The 4th Floor is an odd little horror vehicle starring Juliette Lewis and William Hurt, two big names who you wouldn’t usually find in low budget, bizarre stuff like this. Lewis plays a young woman who moves into an ancient New York apartment building only to find that something malevolent is going on inside. Hurt is her big-shot TV weatherman boyfriend who is resentful about it as he’d hoped she would make the step and move in with him. Anywho, the building is home to a host of creepy types including an awkward caretaker (Austin Pendleton), a woman for some reason named Martha Stewart (Shelley Duvall), a weirdo lock smith (Tobin ‘Jigsaw’ Bell) who doubles as an artist and others. They’re all kind of set up like dominoes and you’re supposed to choose which one is behind the evil what-have-you, but it isn’t all that scary or enthralling. Still, it’s atmospheric enough, has a great cast who do pretty well, and anything with Lewis in the lead role is already sold for me.
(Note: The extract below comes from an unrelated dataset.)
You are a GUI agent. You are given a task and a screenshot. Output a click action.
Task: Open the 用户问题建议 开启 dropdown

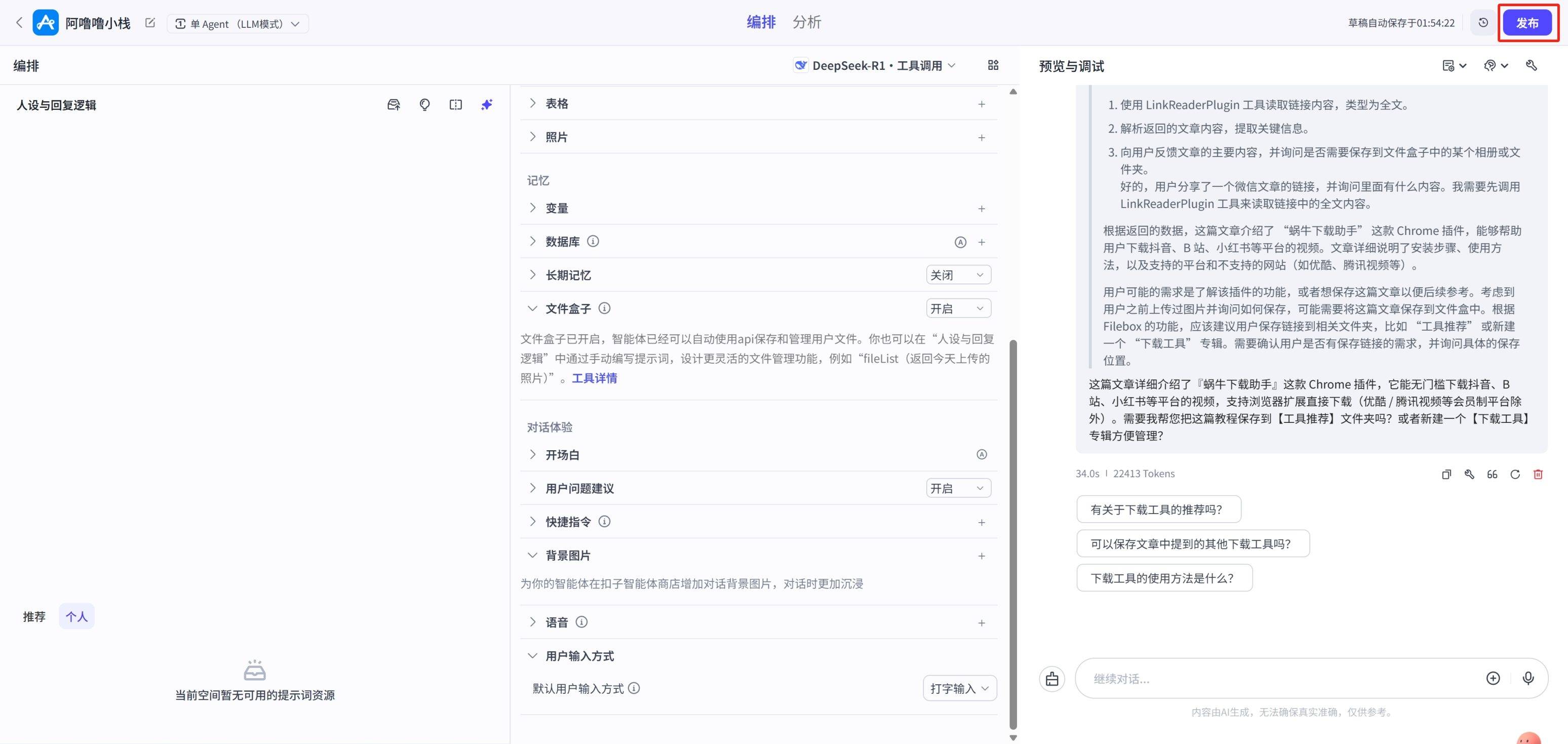click(x=958, y=488)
The film’s strongest point is the twist ending, but it’s such a fleetingly subtle revelation that many probably missed, a last minute thing you’ll either see or you won’t, but changes the dynamic of the entire film jarringly and ends on a nice, tense cliffhanger. Passable stuff.

-Nate Hill

Wolfgang Petersen’s In The Line Of Fire

Wolfgang Petersen’s In The Line Of Fire is as solid as action pictures get, a three course thriller meal, and one of my favourite Clint Eastwood flicks. Starting to show his age here and adopting a brittle, calcified hardness, he plays disgraced secret service agent Frank Horrigan, a quiet, resolute man who is haunted by his failure to protect Kennedy from that infamous bullet. He’s on undercover sting operations with his rookie partner (Dylan McDermott) these days, and is battling some health issues that go hand in hand with getting up there in years. No better time for predatory, mercurial ex CIA assassin Mitch Leary (a terrifying John Malkovich) to taunt him out of retirement with threats against the new president, up for election. Leary is a cunning psychopath who won’t go down so easy, and Frank is just the determined wolfhound to take him down, as a dangerous, violently suspenseful game of cat and mouse plays out. There’s an obligatory female love interest too, but the film shirks the usual ditzy throwaway chick and goes for something classier in Rene Russo, a capable senior agent who initially roasts Frank for his age before eventually warming up. Russo is an unconventionally attractive, intuitively engaging actress whose subtly likeable nature sneaks up on you and the muted chemistry she has with Eastwood is terrific. The three excellent leads are surrounded by a nebulae of awesome supporting players including John Mahoney, the always solid Gary Cole, Fred Dalton Thompson, a sleazy Tobin Bell and scene stealing character actor Steve Railsback in a brilliant cameo as Leary’s shady former Agency handler. Subtlety has never been Petersen’s forte, but his approach works here as he tells the story in big, bold strokes that highlight each set piece with sterling suspense. There’s also a brooding score by the master himself, Ennio Morricone, which takes the solemn, scary route instead of blaring up the Zimmer-esque fireworks. As great as the action is here (that plastic 3D printed gun though), my favourite scenes are the creepy late night phone calls that Malkovich makes to Eastwood, teasing him but also betraying notes of loneliness in his perverted psyche. This is a battle of wills before it even gets physical, and the two heavyweights spar off of each other with calculated portent and restrained, fascinated loathing. A thriller classic.